More Money, More Spiritual Life

This blog is a follow-up of 'No Money, No Spiritual Life'.

If money is nothing more than an avatar of life-energy value which facilitates convenient bartering, wouldn't I be able to do more for the world if I had more of this value, if by default I am a highly inspiring, loving, generous and creative person?

It was a knock behind my head when T.Harv Ecker commented about how creative people and activists make justifications for not going out there and making more money; they say other things like creativity, culture, the environment, is more important than just making money. He quotes an example, "What about saving the environment and the rainforests?" I laughed out loud when T.Harv replied, "Well, make tons of money and buy the entire damn rainforest!!!".

It wouldn't have made such a big significance if not for the fact that I know my dead idol, River Phoenix, rose, like his name foretells, from ashes into someone who could buy nature for his family and an entire rainforest to preserve before his untimely death - Exit, poof. (That's how all these candles in the wind seem to go.) But the life River Phoenix had led prior to his death, a life of complete freedom, frugality, creativity and purpose was not his excuse to NOT go ahead and make tons of money so he could do more good for the world.

How many times have we heard about community projects and fabulous ideas that couldn't take flight or couldn't impact enough of people's lives because of a lack of funding? How many productive hours by passionate and creative people, end up being spent going around raising funds when it could've been spent generating more valuable ideas and reaching out to more people hands-on. No money, no spiritual life.

The identity and survival of Penang (or anywhere else with a similar scenario, for that matter) as a heritage, cultural, creative centre depends upon the money-making abilities of the business-minded people. I grew up with enough bad press about the evils of corporations and entrepreneurs who rape, plunder and destroy earth for their mansions and luxury cars. Enough to know that 'corporations, and their never-ceasing bottom-line chant' are not people I will invest my life energy towards.

But then I see Anita Roddick. And then I see T.Harv Ecker. And then I start seeing thousands and thousands of others like them who are holding this world together, forming a barricade against the onslaught of mindless and senseless capitalism. These are people who have used a neutral system to their advantage. It's not the system, it's the people behind them. While the creative, spiritual, righteous, intellectual, professional, ethical ones are sitting in the pasture like lambs holding a tea-party to console each other about the dangers outside these white picket fences, the hungry capitalists lurk just outside, ready to unleash a series of actions that will make this world inhospitable at best, uninhabitable in the end.
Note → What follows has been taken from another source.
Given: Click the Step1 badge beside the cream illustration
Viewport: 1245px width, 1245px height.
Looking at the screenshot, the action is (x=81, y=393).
So I suppose, if our ultimate aim is to have great spiritual life, then we must push back. With the energy of love, ethics and purpose, we must push the barrier back so that in the end our type of existence becomes the Circle, and not we, the encircled. Capitalism can work our way. Anita Roddick has showed us how. We can choose to live more, or live less, with more or with less money, that's for sure. But in the end, we gotta admit that we can DO more with money than we can do without money. When we live, we live our own life, and we rest in our own grave. When we do, we impact the lives of others, for better or for worse. I say let the good people Do instead of being done to.